Phosphorus trioxide is the chemical compound with the molecular formula P4O6.  Although the molecular formula suggests the name tetraphosphorus hexaoxide, the name phosphorus trioxide preceded the knowledge of the compound's molecular structure, and its usage continues today.  This colorless solid is structurally related to adamantane.  It is formally the anhydride of phosphorous acid, H3PO3, but cannot be obtained by the dehydration of the acid.  A white solid that melts at room temperature, it is waxy, crystalline and highly toxic, with garlic odour.

Preparation 
It is obtained by the combustion of phosphorus in a limited supply of air at low temperatures.
P4 + 3 O2 → P4O6

By-products include red phosphorus suboxide.

Chemical properties 
Phosphorus trioxide reacts with water to form phosphorous acid, reflecting the fact that it is the anhydride of that acid.

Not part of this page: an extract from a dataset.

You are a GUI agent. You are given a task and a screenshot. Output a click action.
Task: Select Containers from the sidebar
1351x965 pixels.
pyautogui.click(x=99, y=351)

 P4O6 + 6 H2O  →   4 H3PO3

It reacts with hydrogen chloride to form H3PO3 and phosphorus trichloride.

 P4O6 + 6 HCl → 2 H3PO3 + 2 PCl3

With chlorine or bromine it forms the corresponding phosphoryl halide, and it reacts with iodine in a sealed tube to form diphosphorus tetraiodide.

P4O6 reacts with ozone at 195 K to give the unstable compound P4O18.

P4O18 decomposes above 238 K in solution with the release of O2 gas.  Decomposition of dry P4O18 is explosive.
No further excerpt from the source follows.